• Exercise requirements: Exactly as they stand, repeat the lines from the one containing "This screenshot has width=1365, height=762." through the final line of the listing, both ends included, and nothing else; skip the pictures.

• Data supplied:
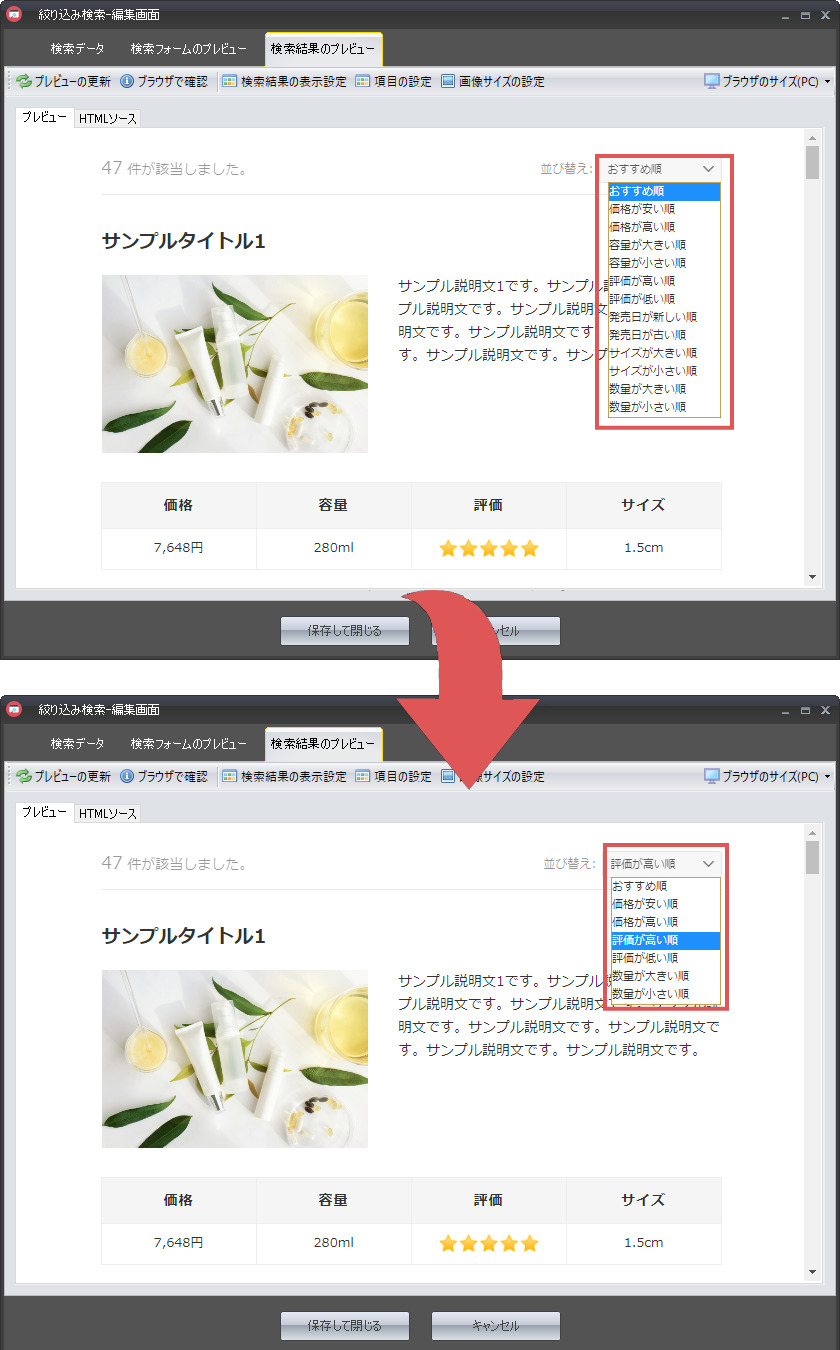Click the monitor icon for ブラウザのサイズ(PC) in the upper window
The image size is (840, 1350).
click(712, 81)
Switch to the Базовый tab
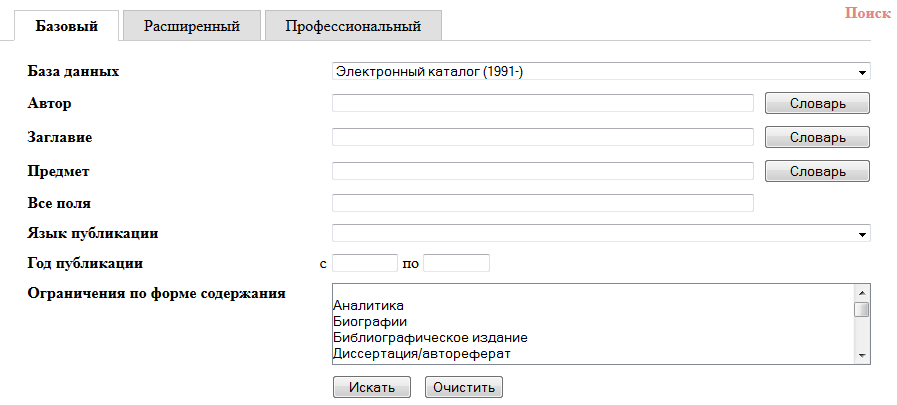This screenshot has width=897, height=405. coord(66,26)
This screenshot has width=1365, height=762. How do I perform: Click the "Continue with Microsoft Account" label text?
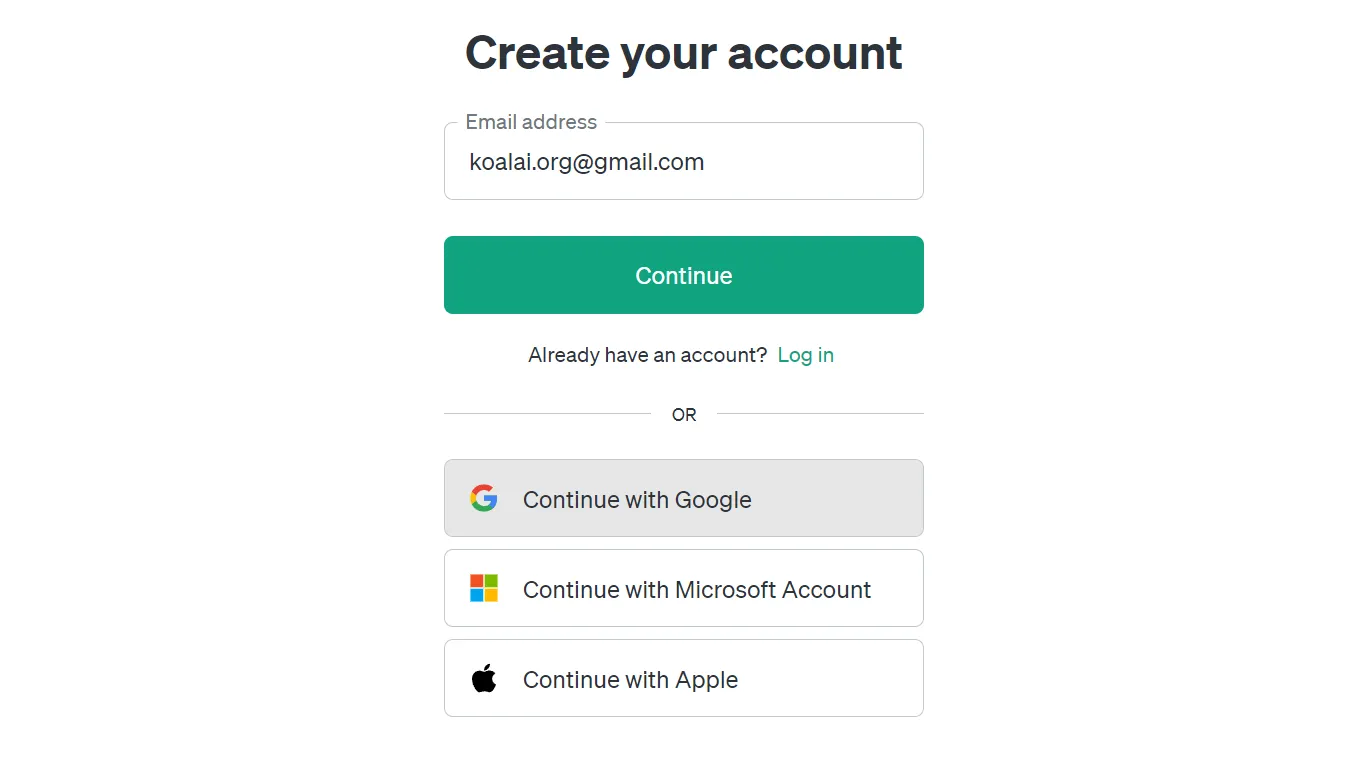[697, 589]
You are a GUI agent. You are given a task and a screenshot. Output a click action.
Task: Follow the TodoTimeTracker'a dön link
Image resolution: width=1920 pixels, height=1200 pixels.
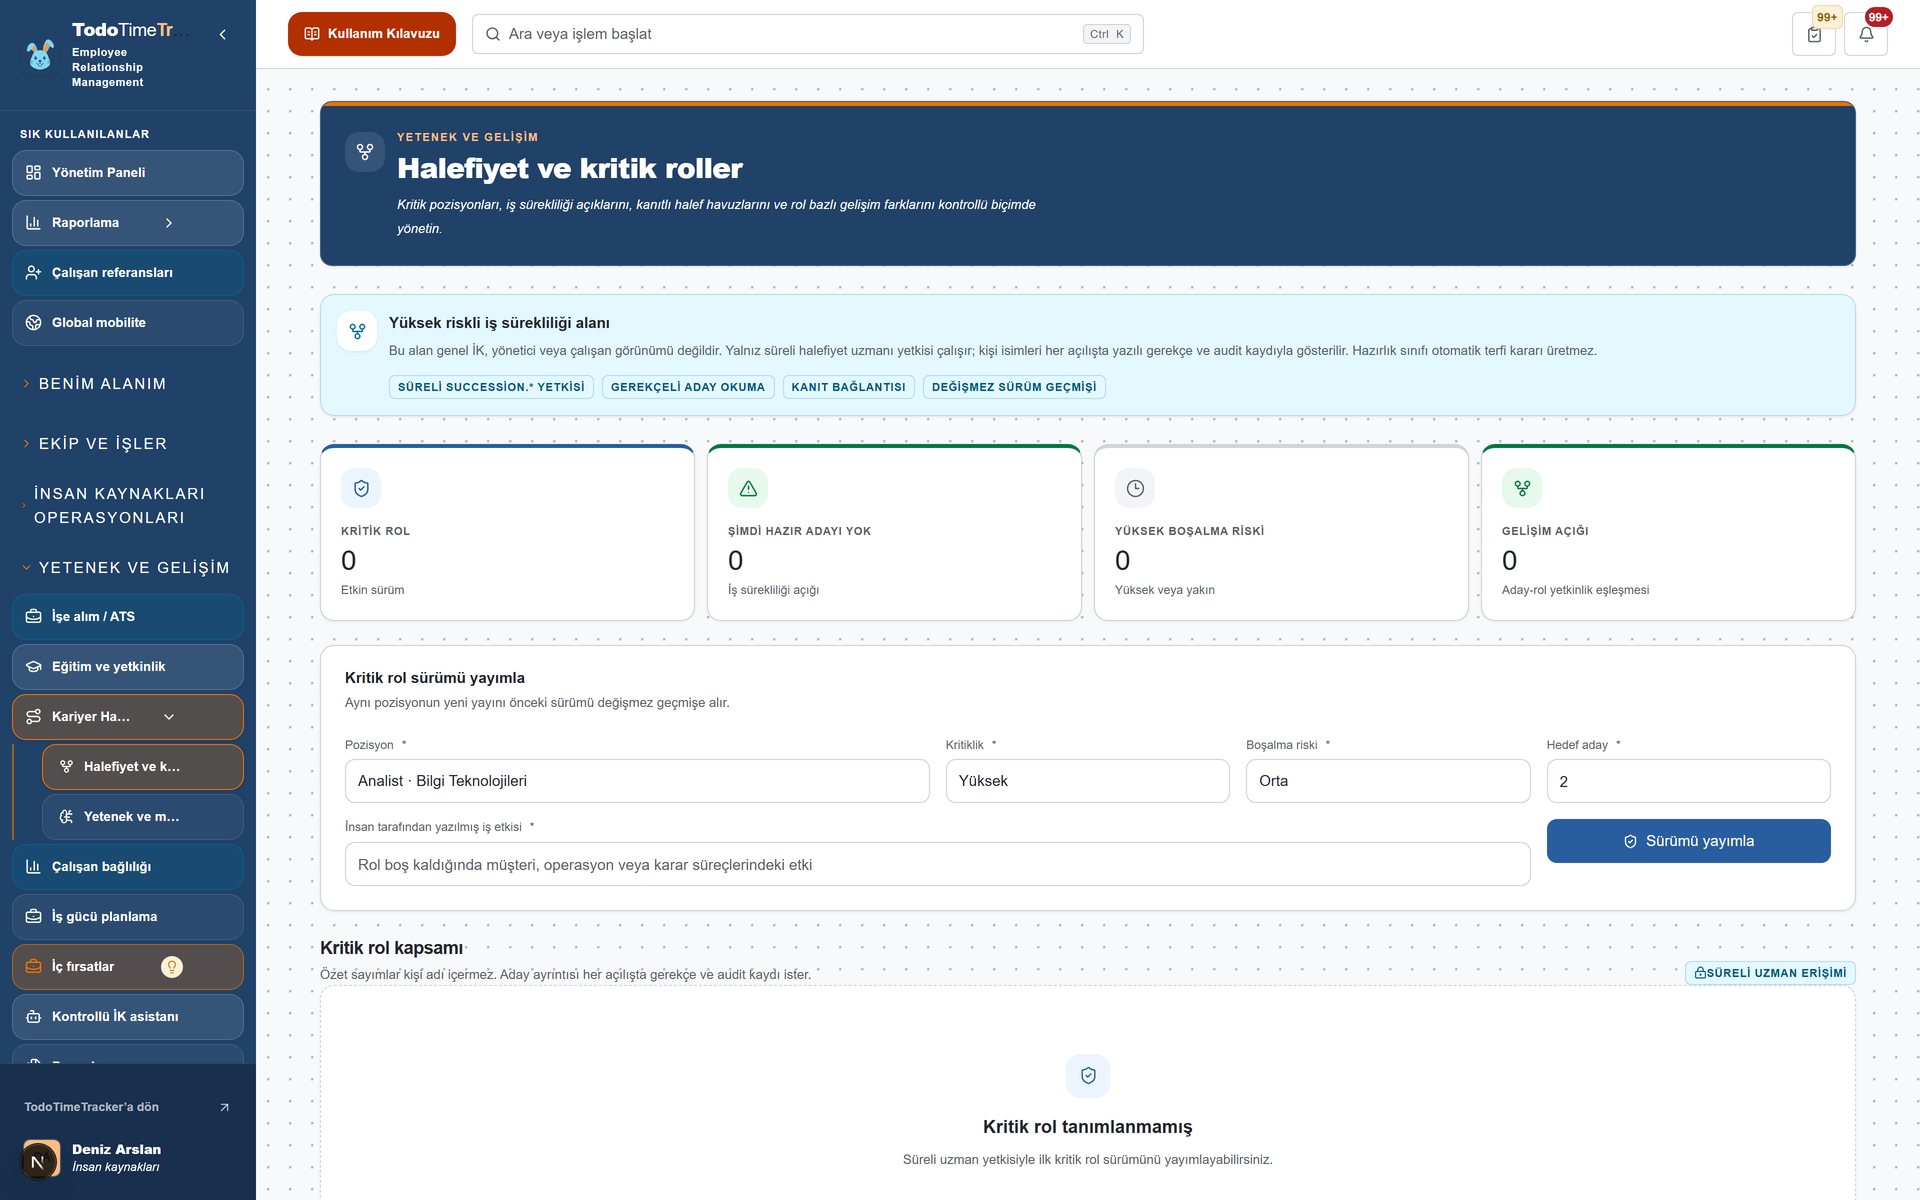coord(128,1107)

• Task result:
This screenshot has width=1365, height=762. How do I perform: Click the "Continue with Microsoft Account" label text?
[697, 589]
You are a GUI agent. You are given a task and a screenshot. Output a click action.
Task: Follow the TodoTimeTracker'a dön link
Image resolution: width=1920 pixels, height=1200 pixels.
coord(128,1107)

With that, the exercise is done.